Thursday, September 8, 2011

FDA Issues New Alpha TNF Blockers Warning

This news item from the FDA caught my attention yesterday: The FDA has updated the box warnings for alpha TNF inhibitors to include an increased risk of infections from bacterial pathogens - or disease causing organisms -  Legionella and Listeria.

What's an alpha TNF inhibitor? It's a medication that blocks the tumor necrotizing factor found on molecules of the immune system and reduces inflammation and destruction of joints. These drugs are most commonly used in the treatment of Crohn's disease, ulcerative colitis, rheumatoid arthritis, ankylosing spondylitis, psoriatic arthritis, plaque psoriasis, juvenile idiopathic arthritis, and other autoimmune rheumatic conditions.

Classified with other similar medications as biologics, alpha TNF factor medications include Enbrel (etanercept), Remicade (infliximab), Humira (adalimumab), Simponi (golimumab), and Cimzia (certolizumab pegol).

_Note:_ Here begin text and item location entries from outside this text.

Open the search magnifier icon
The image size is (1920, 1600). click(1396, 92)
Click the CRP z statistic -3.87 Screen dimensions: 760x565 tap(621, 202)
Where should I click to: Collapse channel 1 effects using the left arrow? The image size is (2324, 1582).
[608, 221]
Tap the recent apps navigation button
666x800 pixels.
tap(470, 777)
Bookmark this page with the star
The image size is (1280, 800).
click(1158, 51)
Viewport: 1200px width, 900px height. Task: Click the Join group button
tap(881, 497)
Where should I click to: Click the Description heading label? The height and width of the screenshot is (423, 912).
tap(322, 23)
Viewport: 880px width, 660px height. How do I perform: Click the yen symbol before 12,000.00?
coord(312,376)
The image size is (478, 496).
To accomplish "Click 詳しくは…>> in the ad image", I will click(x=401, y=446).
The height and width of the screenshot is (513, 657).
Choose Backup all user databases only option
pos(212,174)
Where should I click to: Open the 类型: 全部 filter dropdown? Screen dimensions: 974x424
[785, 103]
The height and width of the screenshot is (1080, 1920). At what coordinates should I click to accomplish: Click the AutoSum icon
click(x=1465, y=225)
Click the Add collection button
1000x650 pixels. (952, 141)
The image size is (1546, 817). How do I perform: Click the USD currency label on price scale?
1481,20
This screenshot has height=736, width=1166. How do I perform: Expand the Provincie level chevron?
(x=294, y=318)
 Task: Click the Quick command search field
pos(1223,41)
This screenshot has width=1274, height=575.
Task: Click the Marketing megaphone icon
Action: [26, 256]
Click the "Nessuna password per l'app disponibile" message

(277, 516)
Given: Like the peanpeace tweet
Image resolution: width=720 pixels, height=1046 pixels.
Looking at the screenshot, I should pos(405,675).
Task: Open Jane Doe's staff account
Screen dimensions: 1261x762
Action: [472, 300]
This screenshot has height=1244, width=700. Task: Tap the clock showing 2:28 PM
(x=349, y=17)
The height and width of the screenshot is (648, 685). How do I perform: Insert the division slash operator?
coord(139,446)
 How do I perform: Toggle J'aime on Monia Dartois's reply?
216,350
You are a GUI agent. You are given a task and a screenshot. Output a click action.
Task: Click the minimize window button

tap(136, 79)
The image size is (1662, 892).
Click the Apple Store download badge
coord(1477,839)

You can read more about biologics including alpha TNF inhibitors here.

These medications suppress the immune system, making users more prone to serious, even fatal infections caused by bacteria, mycobacteria, viruses, fungi, parasites and other opportunistic pathogens - organisms that take advantage of a host's weakened immune system. Practitioners have been aware of this potential ever since their introduction in 1998, however the recent incidence of Legionella and Listeria infections have prompted this new warning.

Are you taking one of these medications? Read this information from the U.S. Food and Drug Administration:

Information for Patients 

  • TNFα blockers can lower the ability of the immune system to fight infections.
  • Patients should inform their healthcare professional if they are being treated for an infection or have infections that keep coming back.
  • Patients should read the Medication Guide that accompanies their prescription for a TNFα blocker.
  • Patients should contact their healthcare professional if they have any questions or concerns about TNFα blockers.
  • Patients should report serious side effects from the use of TNFα blockers to the FDA MedWatch program, using the information in the "Contact Us" box at the bottom of this page.

As always, discuss your questions and concerns regarding benefits versus risks associated in the use of these medications with your physician.

You can read more about this FDA decision here and here.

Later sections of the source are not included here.